### WHAT YOU NEED TO DO
Rewrite the records below as a Markdown table with two columns, No. and Text. Put each non-blank line in its own row, numbered in order, and skip the blank lines.

### RECORDS SHOWN
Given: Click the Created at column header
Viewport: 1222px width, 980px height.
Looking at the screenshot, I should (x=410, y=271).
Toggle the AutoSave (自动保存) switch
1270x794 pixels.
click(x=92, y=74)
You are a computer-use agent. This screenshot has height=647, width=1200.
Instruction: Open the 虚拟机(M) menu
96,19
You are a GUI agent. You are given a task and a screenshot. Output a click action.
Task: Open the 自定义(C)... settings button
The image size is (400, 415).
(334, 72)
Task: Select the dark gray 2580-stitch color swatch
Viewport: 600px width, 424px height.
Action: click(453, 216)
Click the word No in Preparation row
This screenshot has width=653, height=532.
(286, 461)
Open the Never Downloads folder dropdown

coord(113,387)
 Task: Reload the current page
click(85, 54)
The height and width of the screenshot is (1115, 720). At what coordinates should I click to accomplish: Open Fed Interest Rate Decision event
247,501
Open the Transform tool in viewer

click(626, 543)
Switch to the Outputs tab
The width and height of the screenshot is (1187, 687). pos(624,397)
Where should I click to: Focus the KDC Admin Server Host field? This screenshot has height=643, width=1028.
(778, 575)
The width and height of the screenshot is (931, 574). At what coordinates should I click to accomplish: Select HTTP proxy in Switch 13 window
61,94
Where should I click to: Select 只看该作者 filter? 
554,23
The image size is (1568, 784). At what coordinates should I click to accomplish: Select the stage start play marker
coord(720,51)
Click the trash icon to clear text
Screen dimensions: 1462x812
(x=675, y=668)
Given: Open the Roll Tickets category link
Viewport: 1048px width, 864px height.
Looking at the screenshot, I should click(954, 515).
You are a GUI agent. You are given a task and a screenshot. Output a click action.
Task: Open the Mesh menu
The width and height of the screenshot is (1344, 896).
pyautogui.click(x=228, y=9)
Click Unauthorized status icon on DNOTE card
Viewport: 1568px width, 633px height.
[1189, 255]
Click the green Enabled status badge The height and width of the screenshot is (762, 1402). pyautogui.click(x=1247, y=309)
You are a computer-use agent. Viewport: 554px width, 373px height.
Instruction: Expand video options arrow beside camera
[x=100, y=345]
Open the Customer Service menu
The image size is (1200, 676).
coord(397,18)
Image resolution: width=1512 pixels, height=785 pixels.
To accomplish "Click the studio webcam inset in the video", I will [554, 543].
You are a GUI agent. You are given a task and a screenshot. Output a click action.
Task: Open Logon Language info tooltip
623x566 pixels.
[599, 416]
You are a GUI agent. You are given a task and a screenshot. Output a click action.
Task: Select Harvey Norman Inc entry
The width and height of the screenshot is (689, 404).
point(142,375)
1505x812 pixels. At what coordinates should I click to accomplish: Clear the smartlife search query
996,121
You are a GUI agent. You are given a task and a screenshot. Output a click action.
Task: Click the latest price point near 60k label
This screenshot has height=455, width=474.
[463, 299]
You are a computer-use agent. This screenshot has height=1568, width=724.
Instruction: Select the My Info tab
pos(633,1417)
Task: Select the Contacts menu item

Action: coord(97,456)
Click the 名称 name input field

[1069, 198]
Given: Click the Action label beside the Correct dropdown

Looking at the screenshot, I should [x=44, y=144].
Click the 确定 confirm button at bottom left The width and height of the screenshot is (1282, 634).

### ANSWER BELOW
| No. | Text |
|---|---|
| 1 | Given: Click the Created at column header |
| 2 | Viewport: 1222px width, 980px height. |
| 3 | Looking at the screenshot, I should (x=410, y=271). |
| 4 | Toggle the AutoSave (自动保存) switch |
| 5 | 1270x794 pixels. |
| 6 | click(x=92, y=74) |
| 7 | You are a computer-use agent. This screenshot has height=647, width=1200. |
| 8 | Instruction: Open the 虚拟机(M) menu |
| 9 | 96,19 |
| 10 | You are a GUI agent. You are given a task and a screenshot. Output a click action. |
| 11 | Task: Open the 自定义(C)... settings button |
| 12 | The image size is (400, 415). |
| 13 | (334, 72) |
| 14 | Task: Select the dark gray 2580-stitch color swatch |
| 15 | Viewport: 600px width, 424px height. |
| 16 | Action: click(453, 216) |
| 17 | Click the word No in Preparation row |
| 18 | This screenshot has width=653, height=532. |
| 19 | (286, 461) |
| 20 | Open the Never Downloads folder dropdown |
| 21 | coord(113,387) |
| 22 |  Task: Reload the current page |
| 23 | click(85, 54) |
| 24 | The height and width of the screenshot is (1115, 720). At what coordinates should I click to accomplish: Open Fed Interest Rate Decision event |
| 25 | 247,501 |
| 26 | Open the Transform tool in viewer |
| 27 | click(626, 543) |
| 28 | Switch to the Outputs tab |
| 29 | The width and height of the screenshot is (1187, 687). pos(624,397) |
| 30 | Where should I click to: Focus the KDC Admin Server Host field? This screenshot has height=643, width=1028. |
| 31 | (778, 575) |
| 32 | The width and height of the screenshot is (931, 574). At what coordinates should I click to accomplish: Select HTTP proxy in Switch 13 window |
| 33 | 61,94 |
| 34 | Where should I click to: Select 只看该作者 filter?  |
| 35 | 554,23 |
| 36 | The image size is (1568, 784). At what coordinates should I click to accomplish: Select the stage start play marker |
| 37 | coord(720,51) |
| 38 | Click the trash icon to clear text |
| 39 | Screen dimensions: 1462x812 |
| 40 | (x=675, y=668) |
| 41 | Given: Open the Roll Tickets category link |
| 42 | Viewport: 1048px width, 864px height. |
| 43 | Looking at the screenshot, I should click(954, 515). |
| 44 | You are a GUI agent. You are given a task and a screenshot. Output a click action. |
| 45 | Task: Open the Mesh menu |
| 46 | The width and height of the screenshot is (1344, 896). |
| 47 | pyautogui.click(x=228, y=9) |
| 48 | Click Unauthorized status icon on DNOTE card |
| 49 | Viewport: 1568px width, 633px height. |
| 50 | [1189, 255] |
| 51 | Click the green Enabled status badge The height and width of the screenshot is (762, 1402). pyautogui.click(x=1247, y=309) |
| 52 | You are a computer-use agent. Viewport: 554px width, 373px height. |
| 53 | Instruction: Expand video options arrow beside camera |
| 54 | [x=100, y=345] |
| 55 | Open the Customer Service menu |
| 56 | The image size is (1200, 676). |
| 57 | coord(397,18) |
| 58 | Image resolution: width=1512 pixels, height=785 pixels. |
| 59 | To accomplish "Click the studio webcam inset in the video", I will [554, 543]. |
| 60 | You are a GUI agent. You are given a task and a screenshot. Output a click action. |
| 61 | Task: Open Logon Language info tooltip |
| 62 | 623x566 pixels. |
| 63 | [599, 416] |
| 64 | You are a GUI agent. You are given a task and a screenshot. Output a click action. |
| 65 | Task: Select Harvey Norman Inc entry |
| 66 | The width and height of the screenshot is (689, 404). |
| 67 | point(142,375) |
| 68 | 1505x812 pixels. At what coordinates should I click to accomplish: Clear the smartlife search query |
| 69 | 996,121 |
| 70 | You are a GUI agent. You are given a task and a screenshot. Output a click action. |
| 71 | Task: Click the latest price point near 60k label |
| 72 | This screenshot has height=455, width=474. |
| 73 | [463, 299] |
| 74 | You are a computer-use agent. This screenshot has height=1568, width=724. |
| 75 | Instruction: Select the My Info tab |
| 76 | pos(633,1417) |
| 77 | Task: Select the Contacts menu item |
| 78 | Action: coord(97,456) |
| 79 | Click the 名称 name input field |
| 80 | [1069, 198] |
| 81 | Given: Click the Action label beside the Correct dropdown |
| 82 | Looking at the screenshot, I should [x=44, y=144]. |
| 83 | Click the 确定 confirm button at bottom left The width and height of the screenshot is (1282, 634). |